Vorliegender Textauszug →
◆ ◆ ◆ ◆ ◆
La Poêlée de Cuisses de Grenouilles en Lasagne Garniture d’une Carbonara [8/10]
Stéphane Décotterd setzt in seiner Küche gerne Froschschenkel ein. Diesmal in Kombination mit einem italienischen Klassiker – einer Lasagne à la carbonara. Die Froschschenkel wurden gebraten und wandern unter ein hauchdünnes Pasta-Blatt. Obendrauf kommt eine Carbonara-Crème. Darüber träufelt Décotterd geröstete Zwiebeln die nicht nur herrlich duften, sondern uns auch das Wasser im Munde zusammenlaufen lässt. Die Carbonara „de luxe“ schmeckt dann auch so, wie es unsere Geruchsrezeptoren hoffnungsvoll ans Hirn meldeten: wunderbar süffig, intensiv und mit ganz viel Geschmack!
La Selle d’Agneau de Sisteron en croûte, Tian de légumes d’été, Fleur de Courgette et Pomme soufflée [8/10]
Im Hauptgang serviert man uns ein geschmacksintensives Lamm. Dieses ist umringt von einer knusprigen und himmlisch buttrigen Kruste. Dazu wird uns eine tiefe, charaktervolle Tomaten-Lamm-Sauce kredenzt. Begleitet wird das zarte Fleisch von einer mit Auberginen-Kaviar gefüllten Zucchiniblüte, einem zweifarbigen Zucchetti-Törtchen gefüllt mit Ratatouille sowie einem traumhaften Kartoffelgebäck mit einem erfrischenden, flüssigen Zitronenkern. Ein rundum geschmacksintensiver Hauptgang mit viel Power und herzhaften Beilagen.
Käsewagen
Der Käsewagen ist gefüllt mit den besten Schweizer Produkten. Dazu serviert man uns ein Rhabarber-Kompott und Nussbrot.
Les Pruneaux „Fellenberg“ confit à la Cannelle, Chocolat au lait des Alpages de l’Entlebuch [6/10]
Das erste Dessert ist ein Zusammenspiel zwischen der Fellenberg-Zwetschge, einer besonders delikaten Sorte, und dem wundervollen Zimtaroma. Eine klassische Kombination die eine typische Assoziation zum Herbst erzeugt. Es ist knusprig und dank der gut dosierten Süsse, auch ein ausgesprochen leichtes Dessert.
◆ ◆ ◆ ◆ ◆
Dargestellte Daten →
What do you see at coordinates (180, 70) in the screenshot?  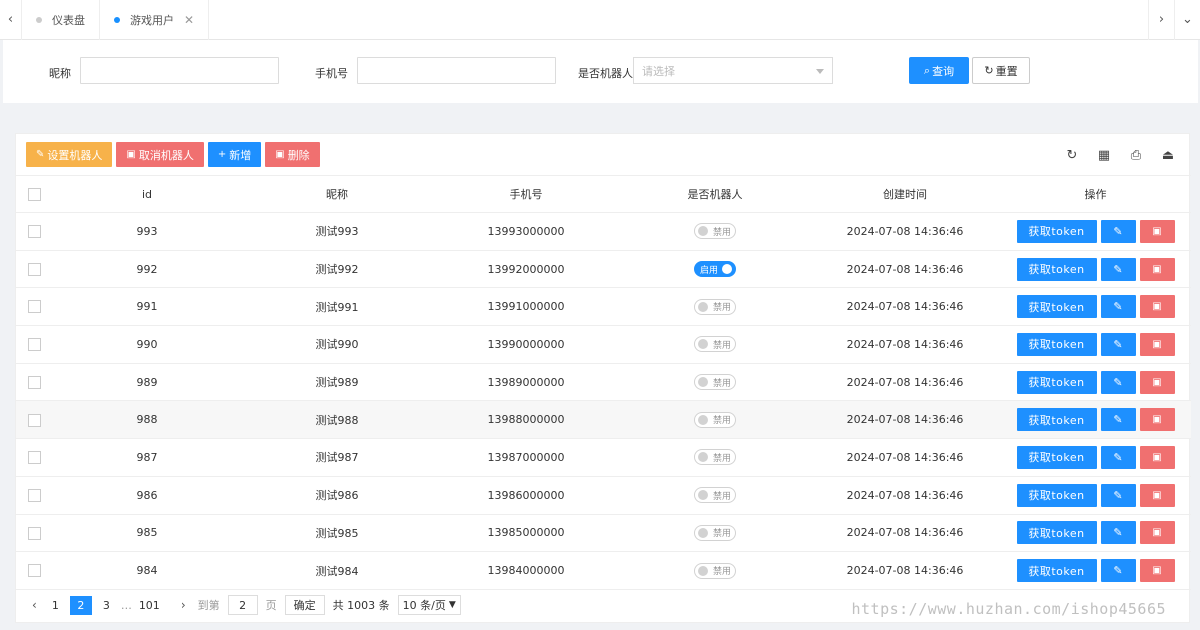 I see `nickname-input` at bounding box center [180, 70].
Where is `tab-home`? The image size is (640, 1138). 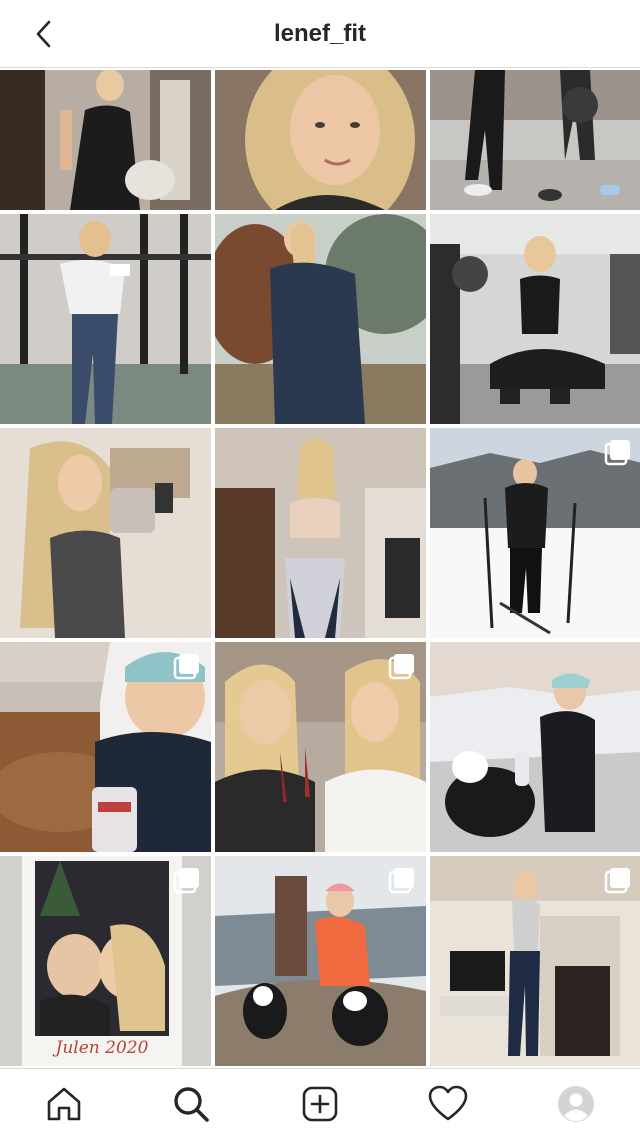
◆ ◆ ◆ ◆ ◆
Zu beantwortende Fragen →
**1)** Zitieren Sie aus dem Textauszug wörtlich die Passage, die mit „La Selle d’Agneau“ beginnt und sich bis einschließlich „und herzhaften Beilagen.“ erstreckt.
**2)** Zählen Sie sämtliche Bestandteile auf, die laut Textauszug im Hauptgang zusätzlich zum Lamm mit seiner Kruste serviert werden.
Stützen Sie sich bei der Bearbeitung ausschließlich auf den Textauszug.

Lösungen der Aufgaben →
**1)**
La Selle d’Agneau de Sisteron en croûte, Tian de légumes d’été, Fleur de Courgette et Pomme soufflée [8/10]
Im Hauptgang serviert man uns ein geschmacksintensives Lamm. Dieses ist umringt von einer knusprigen und himmlisch buttrigen Kruste. Dazu wird uns eine tiefe, charaktervolle Tomaten-Lamm-Sauce kredenzt. Begleitet wird das zarte Fleisch von einer mit Auberginen-Kaviar gefüllten Zucchiniblüte, einem zweifarbigen Zucchetti-Törtchen gefüllt mit Ratatouille sowie einem traumhaften Kartoffelgebäck mit einem erfrischenden, flüssigen Zitronenkern. Ein rundum geschmacksintensiver Hauptgang mit viel Power und herzhaften Beilagen.

**2)**
- eine Tomaten-Lamm-Sauce
- eine mit Auberginen-Kaviar gefüllte Zucchiniblüte
- ein zweifarbiges Zucchetti-Törtchen, gefüllt mit Ratatouille
- ein Kartoffelgebäck mit einem flüssigen Zitronenkern